Just because casual sex has not only been legitimized in recent years, but veritably been made the social standard, doesn’t mean that it’s always super healthy. The ubiquity of porn, media examples, and above all, the swiping model of dating apps have all contributed to a society where hookup culture can be the default — “If having sex was once taboo, not having it is today,” says Washington Post columnist Christine Emba in her book Rethinking Sex: A Provocation. This pressure to hook up can lead to having — and even seeking out — sex when you don’t really, genuinely want it.
But that isn’t to say that casual sex is itself a problem — approached properly, if anything, it can be and is empowering, liberating, and most importantly, pleasurable. The key is knowing that you’re in it because you want to be (pun not intended), and you’re aware of and prepared against potential consequences, like catching something (be it feelings or STDs). So long as that’s true, you should go forth and get laid.

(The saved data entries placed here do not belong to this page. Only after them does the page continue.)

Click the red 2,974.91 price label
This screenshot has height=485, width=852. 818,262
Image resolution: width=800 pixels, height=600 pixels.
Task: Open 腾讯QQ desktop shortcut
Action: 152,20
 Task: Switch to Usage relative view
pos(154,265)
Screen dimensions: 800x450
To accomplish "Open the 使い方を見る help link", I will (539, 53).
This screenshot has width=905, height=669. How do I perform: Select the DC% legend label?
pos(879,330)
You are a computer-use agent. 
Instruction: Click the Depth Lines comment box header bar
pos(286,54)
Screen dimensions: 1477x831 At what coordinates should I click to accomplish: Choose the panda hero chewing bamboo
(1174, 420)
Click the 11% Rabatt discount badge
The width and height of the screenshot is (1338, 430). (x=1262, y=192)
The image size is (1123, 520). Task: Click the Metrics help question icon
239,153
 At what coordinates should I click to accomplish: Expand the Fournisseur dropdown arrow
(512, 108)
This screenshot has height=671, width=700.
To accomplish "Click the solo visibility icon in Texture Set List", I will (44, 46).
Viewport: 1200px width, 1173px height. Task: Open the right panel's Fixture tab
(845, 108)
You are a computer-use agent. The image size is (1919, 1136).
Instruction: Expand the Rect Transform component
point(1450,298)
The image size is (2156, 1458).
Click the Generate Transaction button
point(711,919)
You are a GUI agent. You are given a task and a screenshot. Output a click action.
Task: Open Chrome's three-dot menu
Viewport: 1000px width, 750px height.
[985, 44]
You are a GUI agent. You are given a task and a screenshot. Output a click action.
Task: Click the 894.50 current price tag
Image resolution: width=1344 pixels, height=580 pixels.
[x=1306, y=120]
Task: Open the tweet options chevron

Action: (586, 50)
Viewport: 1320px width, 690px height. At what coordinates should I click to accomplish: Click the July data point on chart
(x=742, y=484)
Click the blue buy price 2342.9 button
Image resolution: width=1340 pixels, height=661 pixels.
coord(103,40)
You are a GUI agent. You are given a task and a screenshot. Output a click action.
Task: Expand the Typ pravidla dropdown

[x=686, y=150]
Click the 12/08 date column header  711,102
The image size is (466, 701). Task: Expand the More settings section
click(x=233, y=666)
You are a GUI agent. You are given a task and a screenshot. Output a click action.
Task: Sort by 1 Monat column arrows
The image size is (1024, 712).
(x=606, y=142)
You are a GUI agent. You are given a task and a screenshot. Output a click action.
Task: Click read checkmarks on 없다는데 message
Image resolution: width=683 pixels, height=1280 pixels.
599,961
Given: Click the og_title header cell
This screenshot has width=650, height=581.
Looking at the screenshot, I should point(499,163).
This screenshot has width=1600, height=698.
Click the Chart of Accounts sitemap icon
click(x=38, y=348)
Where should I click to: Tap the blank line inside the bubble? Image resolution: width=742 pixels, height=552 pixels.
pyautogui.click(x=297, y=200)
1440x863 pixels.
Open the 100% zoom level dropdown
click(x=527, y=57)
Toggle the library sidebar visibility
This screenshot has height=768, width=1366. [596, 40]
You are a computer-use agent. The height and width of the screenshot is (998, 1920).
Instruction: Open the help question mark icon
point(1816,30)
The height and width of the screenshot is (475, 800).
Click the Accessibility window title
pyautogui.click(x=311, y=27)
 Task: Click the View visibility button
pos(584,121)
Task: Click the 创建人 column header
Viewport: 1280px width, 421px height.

The dedicated hookup app is the horny person’s vessel for hot instant gratification. But the cool thing is that most dating apps can be used for sex purposes these days. Where you decide to go to find your casual fling really just depends on how much you’d like to know about the person in your bed. The butterflies of meeting someone new are still there — they just might be happening in a different region of the body.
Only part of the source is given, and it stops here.